Introduction to the main content of Chapter 1 of "Statistical Learning Methods" (Li Hang) (statistical learning overview, classification, three elements)

PS: The content written is my reading notes. If you want to read more detailed content, please buy genuine books.

Chapter 1: Introduction to Statistical Learning and Supervised Learning

1.1 Overview of Statistical Learning

Statistical learning: It is a discipline about computers building probability and statistics models based on data and using the models to predict and analyze data. Also known as statistical machine learning.

The concept of "learning": If a system can change its performance by performing a certain process, this is learning. —— Herbert Simon

The object of statistical learning: data. And the data has a certain statistical regularity and cannot be completely randomly distributed. In this way, data features can be extracted and data analysis and prediction can be carried out.

The main methods of statistical learning: supervised learning, unsupervised learning, reinforcement learning, etc.
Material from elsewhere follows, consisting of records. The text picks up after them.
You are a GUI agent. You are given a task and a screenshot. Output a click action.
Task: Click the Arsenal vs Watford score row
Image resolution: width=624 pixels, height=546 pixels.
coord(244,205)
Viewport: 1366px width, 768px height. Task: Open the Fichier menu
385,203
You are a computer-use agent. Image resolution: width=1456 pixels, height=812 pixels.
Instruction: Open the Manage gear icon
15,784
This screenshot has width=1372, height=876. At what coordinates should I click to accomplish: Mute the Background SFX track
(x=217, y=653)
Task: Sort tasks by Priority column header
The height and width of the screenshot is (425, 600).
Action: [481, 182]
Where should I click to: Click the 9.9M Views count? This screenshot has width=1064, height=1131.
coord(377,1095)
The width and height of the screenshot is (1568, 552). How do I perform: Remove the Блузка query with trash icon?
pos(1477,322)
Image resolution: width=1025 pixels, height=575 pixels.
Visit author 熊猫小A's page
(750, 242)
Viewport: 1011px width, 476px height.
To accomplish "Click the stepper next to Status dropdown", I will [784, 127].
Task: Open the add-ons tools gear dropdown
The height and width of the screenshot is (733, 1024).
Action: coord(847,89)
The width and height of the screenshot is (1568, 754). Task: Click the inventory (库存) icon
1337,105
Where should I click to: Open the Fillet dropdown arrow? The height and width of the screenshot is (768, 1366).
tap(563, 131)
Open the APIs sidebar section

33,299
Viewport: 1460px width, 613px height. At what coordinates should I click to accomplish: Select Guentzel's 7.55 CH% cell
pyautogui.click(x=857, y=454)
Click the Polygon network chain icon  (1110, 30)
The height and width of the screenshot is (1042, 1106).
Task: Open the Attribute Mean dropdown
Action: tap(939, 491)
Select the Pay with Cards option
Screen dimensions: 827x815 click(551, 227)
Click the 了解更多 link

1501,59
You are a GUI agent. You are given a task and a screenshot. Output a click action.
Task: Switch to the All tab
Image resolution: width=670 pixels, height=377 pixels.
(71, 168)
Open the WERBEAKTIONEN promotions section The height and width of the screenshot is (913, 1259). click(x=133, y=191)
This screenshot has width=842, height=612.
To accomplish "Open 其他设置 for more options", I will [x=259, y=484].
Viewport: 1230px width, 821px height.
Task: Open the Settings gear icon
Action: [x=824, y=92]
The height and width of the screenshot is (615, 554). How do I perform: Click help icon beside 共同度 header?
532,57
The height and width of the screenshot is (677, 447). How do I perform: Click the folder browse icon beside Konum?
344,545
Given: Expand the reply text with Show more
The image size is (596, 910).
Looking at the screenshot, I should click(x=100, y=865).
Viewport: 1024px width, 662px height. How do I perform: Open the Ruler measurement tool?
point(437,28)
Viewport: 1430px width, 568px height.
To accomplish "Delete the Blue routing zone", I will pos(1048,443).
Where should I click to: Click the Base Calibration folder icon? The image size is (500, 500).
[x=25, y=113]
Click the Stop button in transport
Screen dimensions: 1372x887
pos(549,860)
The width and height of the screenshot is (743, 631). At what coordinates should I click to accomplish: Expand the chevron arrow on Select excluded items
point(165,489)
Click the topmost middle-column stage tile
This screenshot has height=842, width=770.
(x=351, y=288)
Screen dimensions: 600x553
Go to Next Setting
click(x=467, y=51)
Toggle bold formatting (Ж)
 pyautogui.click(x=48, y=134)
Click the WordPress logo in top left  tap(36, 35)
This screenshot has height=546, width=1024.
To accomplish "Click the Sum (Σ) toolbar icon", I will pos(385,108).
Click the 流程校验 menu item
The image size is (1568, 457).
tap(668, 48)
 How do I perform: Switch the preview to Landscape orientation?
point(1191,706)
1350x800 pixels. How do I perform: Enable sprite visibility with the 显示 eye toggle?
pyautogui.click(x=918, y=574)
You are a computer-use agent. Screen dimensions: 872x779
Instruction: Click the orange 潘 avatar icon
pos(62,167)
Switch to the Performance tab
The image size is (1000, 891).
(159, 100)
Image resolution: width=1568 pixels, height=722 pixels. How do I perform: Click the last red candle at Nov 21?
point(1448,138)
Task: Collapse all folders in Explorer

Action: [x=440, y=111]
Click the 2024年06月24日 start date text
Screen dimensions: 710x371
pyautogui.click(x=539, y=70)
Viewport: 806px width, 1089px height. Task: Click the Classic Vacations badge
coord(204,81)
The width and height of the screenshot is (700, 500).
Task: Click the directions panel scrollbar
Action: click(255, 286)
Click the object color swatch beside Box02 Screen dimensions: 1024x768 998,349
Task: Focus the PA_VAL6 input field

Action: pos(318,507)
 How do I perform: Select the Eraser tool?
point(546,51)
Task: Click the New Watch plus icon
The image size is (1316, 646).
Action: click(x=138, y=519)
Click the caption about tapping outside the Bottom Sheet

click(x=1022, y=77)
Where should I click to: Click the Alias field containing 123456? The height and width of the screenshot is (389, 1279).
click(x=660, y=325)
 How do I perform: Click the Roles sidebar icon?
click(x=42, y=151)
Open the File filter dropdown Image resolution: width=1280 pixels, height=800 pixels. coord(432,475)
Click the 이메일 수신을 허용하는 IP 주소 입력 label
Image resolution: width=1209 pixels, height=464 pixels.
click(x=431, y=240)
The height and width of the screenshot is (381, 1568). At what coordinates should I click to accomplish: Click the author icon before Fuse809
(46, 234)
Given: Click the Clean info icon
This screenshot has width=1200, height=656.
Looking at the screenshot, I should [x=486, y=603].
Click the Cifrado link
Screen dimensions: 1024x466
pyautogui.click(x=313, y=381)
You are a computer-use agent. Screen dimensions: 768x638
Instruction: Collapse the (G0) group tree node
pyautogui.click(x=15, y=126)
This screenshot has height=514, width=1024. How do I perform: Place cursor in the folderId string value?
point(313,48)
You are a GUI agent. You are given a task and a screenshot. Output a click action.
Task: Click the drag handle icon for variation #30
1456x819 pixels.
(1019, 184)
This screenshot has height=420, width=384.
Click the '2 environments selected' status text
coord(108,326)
Summary of statistical learning methods:

Starting from a given set of limited training data (training data) , it is assumed that the data is generated independently and identically distributed, and the model to be learned belongs to a set of functions, which is called a hypothesis space (hypothesis space ); applying an evaluation Criteria (evaluation criterion) , select an optimal model from the hypothesis space, so that it has the best prediction for the known training data and unknown test data (test data ) under the given evaluation criteria; the selection of the optimal model implemented by an algorithm.

Three elements of statistical learning : model (model), strategy (strategy), algorithm (algorithm)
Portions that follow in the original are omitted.